A conventional rail member can be buckled or deformed by an impact load, produced when the passenger strikes against an adjustable shoulder anchor device, for example, in a side collision of an automobile, and absorbs its energy, thereby securing the safety of the passenger.
Thus, upon application of an impact load, the rail member is buckled, bent or deformed at buckling portions to absorb the impact load. However, if an energy of a reaction force, tending to restore the rail member, is accumulated when the rail member absorbs the impact force, it is thought that an impact can be applied to the passenger when the rail member is restored under the influence of the reaction force.
Incidentally, U.S. Pat. No. 5,529,344 entitled "SEAT BELT DEVICE FOR AUTOMOBILE" discloses a conventional technique in which a slot is formed in each fixing portion of a rail member, and a bolt is passed through the slot, and is threaded into a center pillar, thereby fixing the rail member.
In this device, however, upon application of an impact load, an impact is absorbed in an amount corresponding to the amount of movement of the rail member along the slot, but after the rail member fully moves along the slot, so that the bolt abuts against an end of the slot, a reaction force energy, tending to restore the rail member, is accumulated.
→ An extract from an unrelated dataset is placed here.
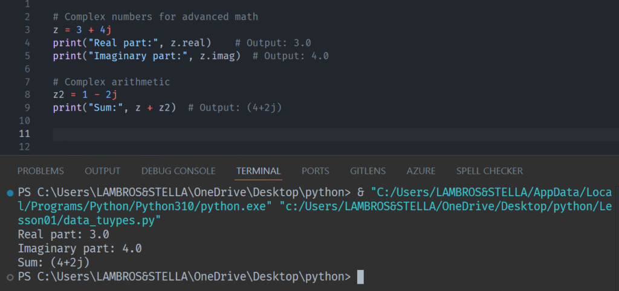Click the blue command-success dot in terminal
The height and width of the screenshot is (291, 619).
tap(9, 193)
And besides, upon application (inputting) of a tensile load, the rail member is deformed in an amount corresponding to the length of the slot, and if the slot is so increased in size that the reaction force energy will not be accumulated, the amount of deformation is further increased.
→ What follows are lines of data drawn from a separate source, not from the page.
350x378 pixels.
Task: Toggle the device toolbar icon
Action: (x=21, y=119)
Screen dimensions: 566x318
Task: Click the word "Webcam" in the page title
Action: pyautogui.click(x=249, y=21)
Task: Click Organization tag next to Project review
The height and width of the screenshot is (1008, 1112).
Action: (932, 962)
As described above, the conventional anchor device, having the channel-type adjustable base, has a high strength against an impact load, but has a problem that its ability of cushioning the impact load is low, and the anchor device, having the flat plate-type adjustable base, has the high ability of cushioning an impact load, but has a problem that it has a low strength against a tensile load, and is liable to be deformed.
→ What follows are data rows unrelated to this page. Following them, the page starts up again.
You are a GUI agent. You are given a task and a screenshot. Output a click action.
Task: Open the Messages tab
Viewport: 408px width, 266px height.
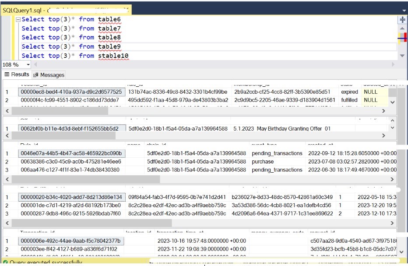tap(49, 75)
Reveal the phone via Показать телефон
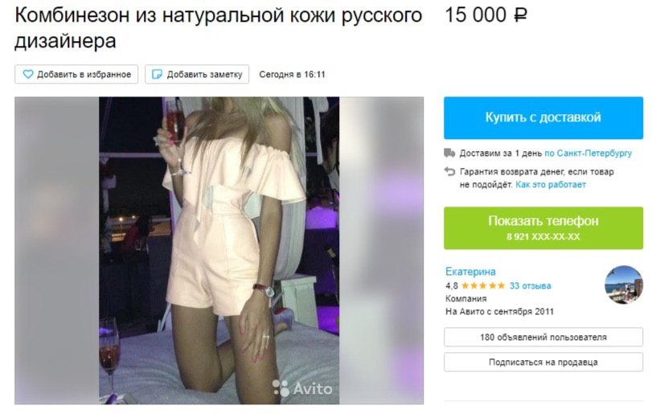652x414 pixels. click(543, 227)
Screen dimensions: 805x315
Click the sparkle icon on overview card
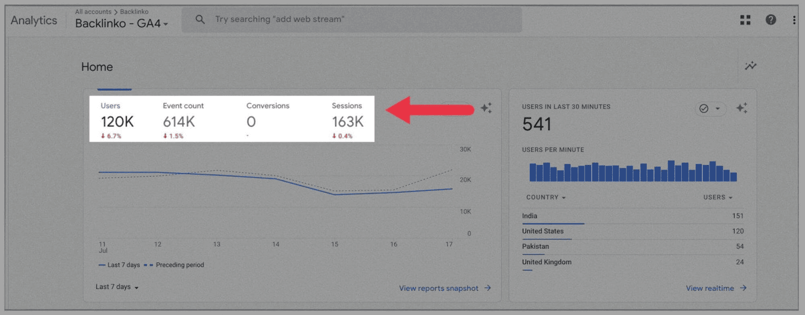point(486,108)
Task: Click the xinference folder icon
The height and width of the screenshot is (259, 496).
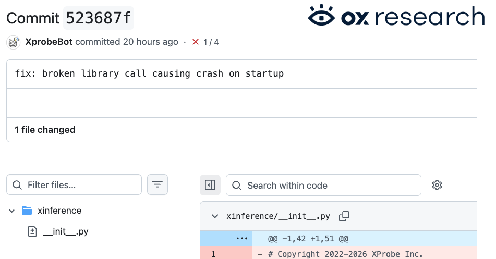Action: tap(27, 211)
In addition, the conventional rail member is deformed upon application of an impact load thereto, and absorbs the impact load. However, if the energy of the reaction force, tending to restore the rail member, is accumulated, the impact due to this reaction force, which is applied to the passenger, becomes a problem. In the construction disclosed in the U.S. Pat. No. 5,529,344, the reaction force is liable to be accumulated, and the deformation amount is large when a tensile load is inputted. If the slot is increased in size so as not to accumulate the reaction force energy, the deformation amount is further increased.